Things are much, much, much, much better now, and at the very least, credit is due Barack Obama for pitching us out of history’s sand trap. Could it be such polls are skewed, or is this because of his color of skin? I suspect it’s the latter, and it makes me sad. Another not-so-subliminal symptom of the horrendous state of U.S. body-politick. Whatever the reason, or non-reason, the guy’s done pretty well under difficult conditions not of his making. Is he about to be dealt another rotten hand by the Senate? Wish this country would learn. Best of luck to you, Sir.

Pleased and impressed by the recently accelerating advancement of homosexual rights and hoping that this marks a trend toward faster and more peaceful evolution on the world’s most important issues in years to come.

Are we sufficiently bored yet of the banal behavior and intensely vacant content perpetrated by the world’s pantheon of pop stars?

IN A WORLD where Miley Cyrus has become a shining beacon…

I’m watching the movie “About Time” on HBO now and it’s surprisingly good and I’m imagining how much better things would have gone if they could only go back and re-do its marketing campaign.
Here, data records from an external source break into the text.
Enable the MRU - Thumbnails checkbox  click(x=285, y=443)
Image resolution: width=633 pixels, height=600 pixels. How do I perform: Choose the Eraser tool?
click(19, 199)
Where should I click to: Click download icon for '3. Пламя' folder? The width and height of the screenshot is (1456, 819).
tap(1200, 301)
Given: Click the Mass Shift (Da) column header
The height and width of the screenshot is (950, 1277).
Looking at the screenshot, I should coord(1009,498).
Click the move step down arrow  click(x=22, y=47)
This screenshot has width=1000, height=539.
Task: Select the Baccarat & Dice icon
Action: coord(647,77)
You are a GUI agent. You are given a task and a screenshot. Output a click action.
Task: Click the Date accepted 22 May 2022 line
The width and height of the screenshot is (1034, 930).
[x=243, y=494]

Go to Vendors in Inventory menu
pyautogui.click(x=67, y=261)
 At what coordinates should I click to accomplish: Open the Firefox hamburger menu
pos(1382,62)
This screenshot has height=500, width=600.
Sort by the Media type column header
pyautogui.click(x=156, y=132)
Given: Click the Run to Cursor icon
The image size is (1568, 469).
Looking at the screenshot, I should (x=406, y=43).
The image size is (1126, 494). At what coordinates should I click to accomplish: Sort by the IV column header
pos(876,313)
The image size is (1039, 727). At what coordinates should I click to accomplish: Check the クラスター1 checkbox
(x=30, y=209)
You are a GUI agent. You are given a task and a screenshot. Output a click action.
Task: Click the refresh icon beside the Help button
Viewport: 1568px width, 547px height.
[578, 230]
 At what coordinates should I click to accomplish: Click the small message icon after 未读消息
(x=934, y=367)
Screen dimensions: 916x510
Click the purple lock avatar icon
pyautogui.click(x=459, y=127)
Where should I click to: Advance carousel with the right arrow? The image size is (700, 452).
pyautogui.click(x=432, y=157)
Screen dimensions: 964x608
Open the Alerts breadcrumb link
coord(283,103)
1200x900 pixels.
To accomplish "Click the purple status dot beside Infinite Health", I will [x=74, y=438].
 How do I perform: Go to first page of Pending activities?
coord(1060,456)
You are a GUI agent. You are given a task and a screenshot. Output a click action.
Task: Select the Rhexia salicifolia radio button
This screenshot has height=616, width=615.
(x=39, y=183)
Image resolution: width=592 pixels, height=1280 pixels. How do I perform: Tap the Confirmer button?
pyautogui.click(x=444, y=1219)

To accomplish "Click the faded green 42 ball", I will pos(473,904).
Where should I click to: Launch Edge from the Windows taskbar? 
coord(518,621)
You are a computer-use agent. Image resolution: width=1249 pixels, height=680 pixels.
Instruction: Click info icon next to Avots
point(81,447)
Really looking forward to checking out the movie “Interstellar” very soon. Also Bird-Man, Nightcrawler and, yes, Gone Girl. Got a Halloween Jones for “Seven” and will dig that one out at the next possible juncture.

Did anyone see The Zero Theorem? Terry Gilliam film opened and closed barely making a blip.

Breakbeats.

House.

Breakbeats.

Did you know you can find out exactly what Bill Murray whispered to Scarlett Johansson at the end of “Lost In Translation,” but it’s better if you don’t know.

Did anyone watch the HBO mini-series Olive Kitteridge? A powerful drama with excellent acting, and yet, wow, what a bummer. Would love to hear your thoughts. I found it to be a challenging ride, to say the least.